• Samson desiring a Philistine wife of Timnah is stated by the text to be "of the Lord" — God seeking an occasion against the Philistines. The Zohar (II, 108b) teaches that the Tzaddik who enters the domain of the Klipot with divine mandate carries a different spiritual dynamic than one who enters through sin. Samson's marriage is an infiltration mission: he enters the Klipah's territory to create a crack from within.
• The lion that attacks Samson on the road and the Spirit of the Lord that empowers him to tear it apart reveals Samson's Sefirotic channel: raw Gevurah. The Zohar (III, 78b) identifies the lion as the symbol of the Klipah of Gevurah — fierce, predatory, operating through violence. Samson defeats Gevurah's dark manifestation with Gevurah's holy manifestation. He is the divine warrior of pure strength.
• The honey found in the lion's carcass — sweetness from the strong — is the Zoharic principle of extracting holy sparks from defeated Klipot. The Zohar (I, 121b) teaches that when a Klipah is destroyed, the holy spark trapped within it is released. The bees producing honey in the dead lion's body are the agents of sweetness (Chesed) working within the remains of shattered judgment (Gevurah). The spark has been freed.
• The riddle — "Out of the eater came forth food; out of the strong came forth sweetness" — encodes the mystery of Klipot-transformation in a form the Philistines cannot decode. The Zohar (II, 163a) teaches that the mysteries of spiritual warfare are transmitted through riddles and parables because direct speech about the Sitra Achra empowers it. The riddle is a weapon disguised as entertainment.
• The Philistines solving the riddle through Samson's wife — "What is sweeter than honey? What is stronger than a lion?" — demonstrates the Sitra Achra's primary intelligence-gathering method: exploiting intimacy. The Zohar (I, 57a) warns that the Klipot cannot decode holy mysteries through their own power; they require a human agent within the Tzaddik's inner circle. Samson's vulnerability is his openness in love — a gap the Klipot will exploit again.

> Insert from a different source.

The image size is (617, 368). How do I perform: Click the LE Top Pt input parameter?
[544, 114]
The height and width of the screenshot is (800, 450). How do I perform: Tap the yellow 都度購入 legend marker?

• Sotah 9b teaches that Samson's desire for the Philistine woman of Timnah was divinely guided — "it was from the Lord, for He sought an occasion against the Philistines" — and the Talmud discusses the paradox of a righteous desire expressed through an apparently sinful attraction. The sages distinguish between Samson's initial marriages (divinely sanctioned as strategic operations) and his later relationship with Delilah (personal weakness).
• Sanhedrin 14a discusses Samson's killing of the lion at Timnah and the honey he later found in its carcass, noting that the Talmud reads the lion as representing the Sitra Achra's power, which yields sweetness when defeated. The sages connect the riddle — "Out of the eater came something to eat, out of the strong came something sweet" — to the principle that evil, once overcome, can be transformed into a source of good.
• Sotah 10a records that the Spirit of the Lord first "began to move" Samson (Judges 13:25) and then empowered him to tear the lion apart. The Talmud discusses the progression from initial stirring to full empowerment, teaching that divine power grows in a person through successive encounters. Samson's strength was not a static gift but a dynamic relationship that required continued faithfulness.
• Berakhot 54b discusses the riddle and the Philistines' use of Samson's wife to extract the answer, and the Talmud reads this as the first instance of a pattern that would define Samson's career: the enemy uses intimate relationships to penetrate the deliverer's defenses. The sages teach that Samson's vulnerability through women was the specific channel the Sitra Achra exploited against him.
• Megillah 14a notes that Samson killed thirty Philistines at Ashkelon to pay the wager for his riddle, and the Talmud discusses whether this killing was justified as part of the divine mission. The sages conclude that the Spirit of the Lord directed the action, making it an act of war rather than murder. The passage establishes that Samson's violence was always channeled through prophetic impulse, not personal rage.